-- Material to process follows --

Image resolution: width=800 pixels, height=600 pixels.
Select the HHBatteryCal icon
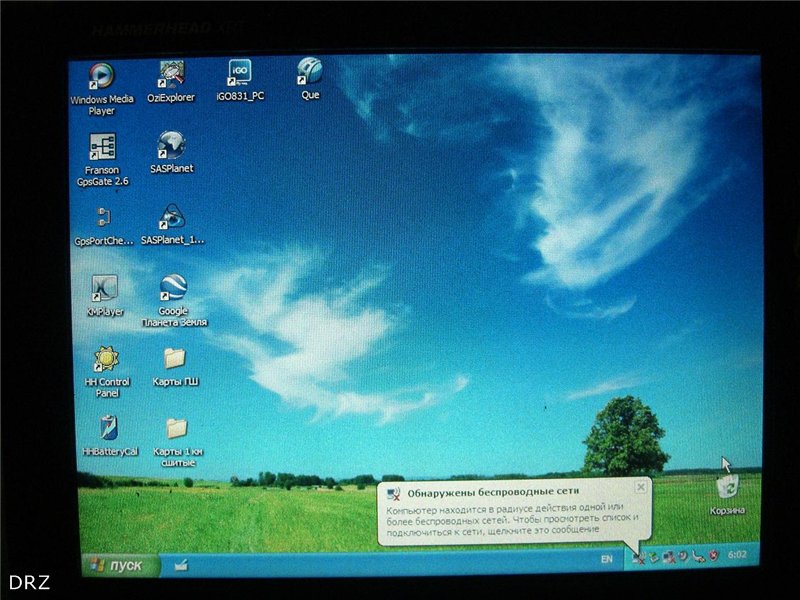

-- Material to process concluded --
-- Material to process follows --

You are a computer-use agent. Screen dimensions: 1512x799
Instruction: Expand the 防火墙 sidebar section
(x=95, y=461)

-- Material to process concluded --

● **The task**
From the line holding "Image resolution: width=800" to the line holding "Select the HHBatteryCal icon", inclusive, restate each line above exactly as written.

● **Reply**
Image resolution: width=800 pixels, height=600 pixels.
Select the HHBatteryCal icon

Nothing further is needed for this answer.